The bookstore’s communications director Andrea Zarate told KLRU earlier this week that the organization had been notified that its $1500 monthly rent was going to be “more than doubled” and that it had to vacate the place by the end of July.
County tax records list the half-acre property at 4926 East Cesar Chavez Street at a current value of $1.33 million. Owner Rosa E. Santis has numerous commercial real estate holdings throughout the city and in East Austin, including the site of the former Artpost cluster of studios at 4704 East Cesar Chavez Street. Santis is a long-time board member of Mexic-Arte Museum.
Resistancia/Red Salmon leaders have started a fundraising campaign as they search for a new home. An email from the group said that all updates about a new location will be made via social media and the organization’s newsletter.
For the current fiscal year, according to publicly available documents, Red Salmon Arts received $52,500 from the city of Austin’s Cultural Contracts program.
Resistencia was founded by poet and activist Raúl R. Salinas. For nearly four decades, Resistencia and its companion non-profit cultural organization, Red Salmon Arts, have been an important part of Austin’s literary and cultural activist landscape, supporting writers and artists of Chicano, Latinx and Native American heritage and identity.

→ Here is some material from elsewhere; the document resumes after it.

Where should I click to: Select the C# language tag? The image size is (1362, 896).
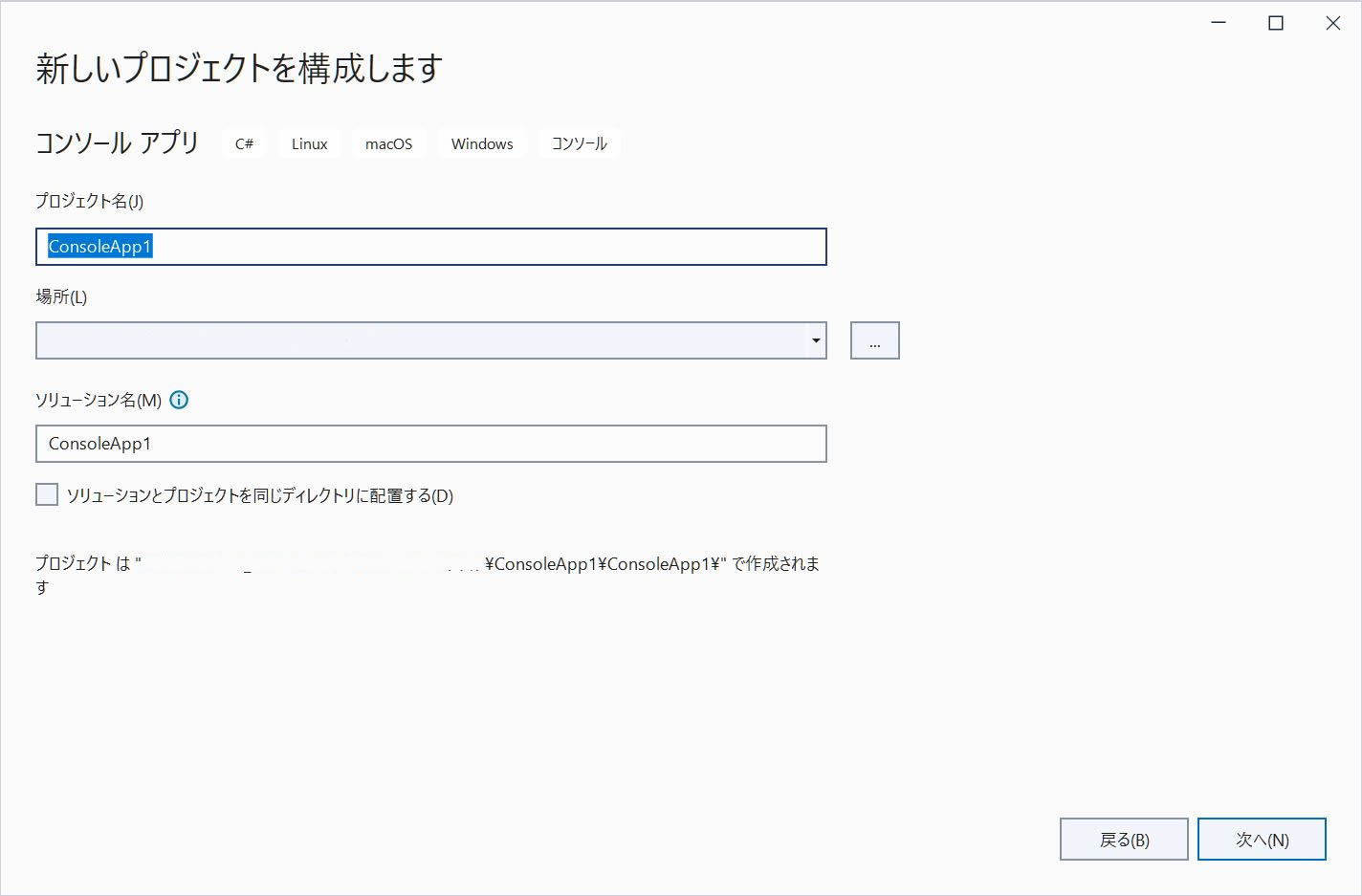pyautogui.click(x=243, y=143)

Raised in East Austin, Salinas opened Casa de Resistencia Books on East Sixth Street in 1981. He had just returned to Austin after being incarcerated in Seattle for over a decade on non-violent, drug related charges. During his time in prison, Salinas developed his poetic voice, creating a couple of prison literary journals. He also realized his political voice, speaking out on prisoner-rights, indigenous rights and was a well-known voice of the Chicano movement.
One of the first progressive bookstores in Austin, Resistencia became an important nexus for many in marginalized communities, a place for readings, performances and meetings. The bookstore moved to South First Street for 15 years, then moved back to East Austin in 2014.
In 1983 Salinas launched Red Salmon Arts, a nonprofit literary organization and small press that creates programming for the bookstore.
Salinas passed away from liver complications in 2008. A collection of his essays, raúlsalinas and the Jail Machine: My Weapon is My Pen, was published by University of Texas Press in 2006.